→ Problem to solve: Starting at the line that contains "Pick the section sign § glyph", write out every line through the last one in the records below, word for word. Leave out any pictures.

(Saved entries)
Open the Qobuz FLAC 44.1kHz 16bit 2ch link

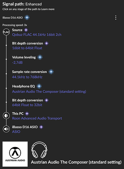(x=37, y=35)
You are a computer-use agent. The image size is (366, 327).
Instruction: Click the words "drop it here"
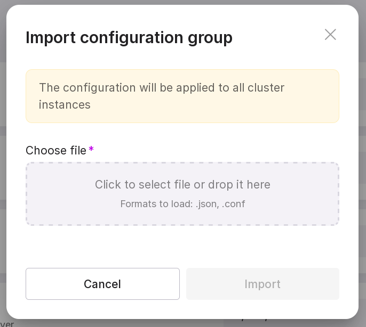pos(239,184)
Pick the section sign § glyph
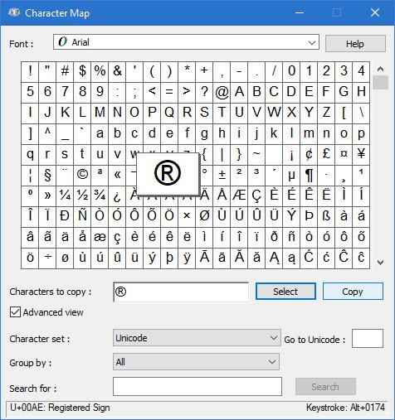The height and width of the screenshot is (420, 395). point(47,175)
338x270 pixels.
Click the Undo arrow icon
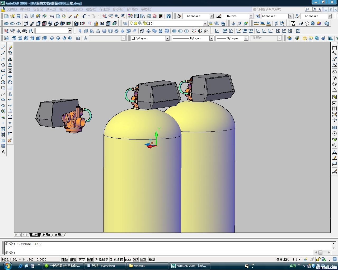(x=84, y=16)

→ Written solution:
Pick the section sign § glyph
The height and width of the screenshot is (420, 395). point(47,175)
338x270 pixels.
Click the Undo arrow icon
(x=84, y=16)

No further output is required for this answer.